China’s war chest: how Beijing has rearranged the diplomatic pieces ahead of a potential conflict | China

In diplomatic terms, China could be said to have already won its battle against Taiwan. Most of the world’s governments – including the US – formally agree with the Chinese Communist party’s (CCP) position that there is just one China, of which the People’s Republic of China is the sole government.

The tension lies in the fact that the CCP regards Taiwan, a self-governing, democratic island of 23 million people, as part of that one China.

On Sunday Li Shangfu, China’s defence minister, said that China “will not tolerate” attempts to separate Taiwan from China, after refusing to meet his US counterpart Lloyd Austin at the Shangri-La dialogue, an Asian defence summit hosted in Singapore.

Since 1949, the CCP has made unification between the mainland and Taiwan a political priority. Many observers think that Xi Jinping, China’s current leader, is more likely than any of his predecessors to use force to achieve that aim.

If Beijing were to launch a military attempt on Taiwan, Vladimir Putin would be Xi’s most important political and economic ally. China has been an economic lifeline to Russia since the start of the invasion against Ukraine – trade between the two countries has increased by almost 40% this year – and Xi’s rhetoric regarding the conflict in Ukraine foreshadows the arguments that would be made should a conflict breakout in China’s back yard.

For example, in February Xi criticised “unilateral sanctions” and the “strengthening or expanding” of “military blocs”; a coded reference to Nato. China does not have the same anxiety Russia does about a Nato presence near its borders, but in May a government official criticised reported plans for the western alliance to open a liaison office in Japan.

In March the Chinese leader visited Putin in Moscow, underlining the warm relationship between the two men. One of the many successes of the trip for Xi was a joint statement in which Putin underlined his support for China’s position on Taiwan.

“Russia reaffirms its adherence to the one-China principle, recognises Taiwan as an inalienable part of China’s territory, opposes any form of ‘Taiwan independence’, and firmly supports China’s measures to safeguard its sovereignty and territorial integrity,” the statement read.

Other governments will prove harder to woo.

For the past year, Beijing has been trying to convince European countries not to follow the US with its increasingly harsh line on China. Xi secured a victory on this front in April when French president Emmanuel Macron said that Europe should not become a “vassal” in the US-China clash.

Europe is far from unified on the topic, but of the 13 countries that still hold formal diplomatic relations with Taiwan, just one of them – the Vatican – is in Europe.

Honduras foreign minister Eduardo Enrique Reina Garcia and Chinese foreign minister Qin Gang raise a toast after the establishment of diplomatic relations between the two countries. Photograph: Greg Baker/AP

The rest of Taiwan’s remaining allies are “small game” for China, says Lyle Goldstein, a visiting professor at Brown University who focuses on China and Russian issues. Many of these countries are in Central American and in March, one of them – Honduras – cut ties with Taipei, switching its allegiance to Beijing.

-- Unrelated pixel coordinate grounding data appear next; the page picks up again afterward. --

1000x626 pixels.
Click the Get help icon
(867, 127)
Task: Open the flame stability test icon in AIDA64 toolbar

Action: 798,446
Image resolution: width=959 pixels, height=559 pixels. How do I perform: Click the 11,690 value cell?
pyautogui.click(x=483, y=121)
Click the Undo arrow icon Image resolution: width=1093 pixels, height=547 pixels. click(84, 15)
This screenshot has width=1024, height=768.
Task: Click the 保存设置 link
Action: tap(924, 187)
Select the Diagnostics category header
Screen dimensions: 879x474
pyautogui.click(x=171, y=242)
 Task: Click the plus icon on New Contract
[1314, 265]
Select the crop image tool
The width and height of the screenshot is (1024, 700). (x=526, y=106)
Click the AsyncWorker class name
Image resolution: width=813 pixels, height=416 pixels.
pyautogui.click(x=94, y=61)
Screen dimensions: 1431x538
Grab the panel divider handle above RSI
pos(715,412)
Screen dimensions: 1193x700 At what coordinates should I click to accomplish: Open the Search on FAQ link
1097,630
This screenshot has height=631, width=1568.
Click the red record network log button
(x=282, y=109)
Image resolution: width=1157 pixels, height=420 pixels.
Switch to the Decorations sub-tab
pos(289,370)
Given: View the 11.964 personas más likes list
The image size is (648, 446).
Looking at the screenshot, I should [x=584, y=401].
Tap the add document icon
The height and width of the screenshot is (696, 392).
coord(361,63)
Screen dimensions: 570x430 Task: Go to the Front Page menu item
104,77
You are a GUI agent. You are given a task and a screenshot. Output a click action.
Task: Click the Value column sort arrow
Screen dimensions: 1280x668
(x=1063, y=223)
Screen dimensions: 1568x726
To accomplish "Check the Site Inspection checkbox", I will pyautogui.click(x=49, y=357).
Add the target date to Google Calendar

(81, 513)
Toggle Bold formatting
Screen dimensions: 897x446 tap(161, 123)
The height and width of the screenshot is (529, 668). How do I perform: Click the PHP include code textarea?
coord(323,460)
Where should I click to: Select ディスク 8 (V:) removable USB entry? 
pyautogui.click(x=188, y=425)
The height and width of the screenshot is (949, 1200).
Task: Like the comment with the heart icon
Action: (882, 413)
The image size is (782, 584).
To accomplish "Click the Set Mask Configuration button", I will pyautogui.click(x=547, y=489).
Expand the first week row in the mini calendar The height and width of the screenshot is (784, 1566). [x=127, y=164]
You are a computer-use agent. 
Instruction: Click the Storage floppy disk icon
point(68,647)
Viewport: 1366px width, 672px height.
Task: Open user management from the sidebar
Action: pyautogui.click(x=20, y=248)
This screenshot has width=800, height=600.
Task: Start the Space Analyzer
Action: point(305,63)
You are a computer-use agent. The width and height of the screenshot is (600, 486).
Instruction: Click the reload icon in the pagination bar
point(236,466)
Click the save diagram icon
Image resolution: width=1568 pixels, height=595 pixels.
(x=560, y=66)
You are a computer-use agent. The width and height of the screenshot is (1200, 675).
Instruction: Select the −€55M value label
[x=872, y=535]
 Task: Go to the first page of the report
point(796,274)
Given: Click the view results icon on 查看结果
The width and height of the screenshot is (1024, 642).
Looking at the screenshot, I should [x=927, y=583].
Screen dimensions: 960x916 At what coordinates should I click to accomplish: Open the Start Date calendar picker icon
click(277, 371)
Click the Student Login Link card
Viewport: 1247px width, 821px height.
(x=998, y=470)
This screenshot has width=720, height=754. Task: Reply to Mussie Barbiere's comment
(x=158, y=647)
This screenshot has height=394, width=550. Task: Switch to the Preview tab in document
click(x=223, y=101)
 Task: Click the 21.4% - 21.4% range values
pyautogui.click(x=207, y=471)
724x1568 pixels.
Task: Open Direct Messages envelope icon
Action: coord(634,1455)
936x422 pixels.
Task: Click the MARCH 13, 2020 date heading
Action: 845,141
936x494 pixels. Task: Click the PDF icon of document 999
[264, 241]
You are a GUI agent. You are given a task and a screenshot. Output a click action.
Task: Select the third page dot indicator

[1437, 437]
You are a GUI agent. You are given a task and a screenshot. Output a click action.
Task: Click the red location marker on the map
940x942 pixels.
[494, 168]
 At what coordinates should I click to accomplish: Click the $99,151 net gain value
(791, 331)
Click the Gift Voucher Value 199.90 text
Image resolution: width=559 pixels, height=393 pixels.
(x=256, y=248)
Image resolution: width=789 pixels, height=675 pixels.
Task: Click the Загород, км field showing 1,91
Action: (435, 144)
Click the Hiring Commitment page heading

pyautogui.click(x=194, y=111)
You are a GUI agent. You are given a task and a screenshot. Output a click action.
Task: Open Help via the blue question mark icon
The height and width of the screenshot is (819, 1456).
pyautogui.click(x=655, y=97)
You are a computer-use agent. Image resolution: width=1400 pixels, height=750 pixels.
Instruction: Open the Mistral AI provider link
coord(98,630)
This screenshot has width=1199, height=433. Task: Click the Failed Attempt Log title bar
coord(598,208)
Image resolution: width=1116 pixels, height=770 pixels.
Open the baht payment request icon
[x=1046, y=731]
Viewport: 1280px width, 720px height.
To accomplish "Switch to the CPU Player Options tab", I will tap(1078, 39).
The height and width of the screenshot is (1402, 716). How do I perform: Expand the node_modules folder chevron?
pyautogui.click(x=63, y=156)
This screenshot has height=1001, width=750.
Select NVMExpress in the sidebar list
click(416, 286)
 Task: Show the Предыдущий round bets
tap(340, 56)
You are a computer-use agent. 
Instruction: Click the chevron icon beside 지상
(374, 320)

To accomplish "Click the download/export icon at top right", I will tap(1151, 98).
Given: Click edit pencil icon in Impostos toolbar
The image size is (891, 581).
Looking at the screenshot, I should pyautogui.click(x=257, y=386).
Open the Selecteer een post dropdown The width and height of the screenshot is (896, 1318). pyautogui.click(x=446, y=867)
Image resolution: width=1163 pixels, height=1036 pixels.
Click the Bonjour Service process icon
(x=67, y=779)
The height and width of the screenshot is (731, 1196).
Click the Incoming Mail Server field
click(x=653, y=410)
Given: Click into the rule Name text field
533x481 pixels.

Goldstein says Beijing is more concerned with reminding countries that have adhered to the one-China approach what they signed up for. “China’s approach to diplomacy is constantly waving the Taiwan issue in front of countries to say, ‘You have been warned … you have endorsed one China’,” he says.

In the region, Beijing has “pretty much given up” on building alliances with Japan and South Korea, according to Yu Jie, a senior research fellow at Chatham House. China has also seen its relationship with the Philippines sour under president Ferdinand Marcos Jr who has pursued a closer relationship with the US. But poorer countries in south-east Asia are faced with the geopolitical – and economic – reality of their proximity to China. Dependent on trade relationships with their larger neighbour, many are more pliable and likely to follow Beijing’s line.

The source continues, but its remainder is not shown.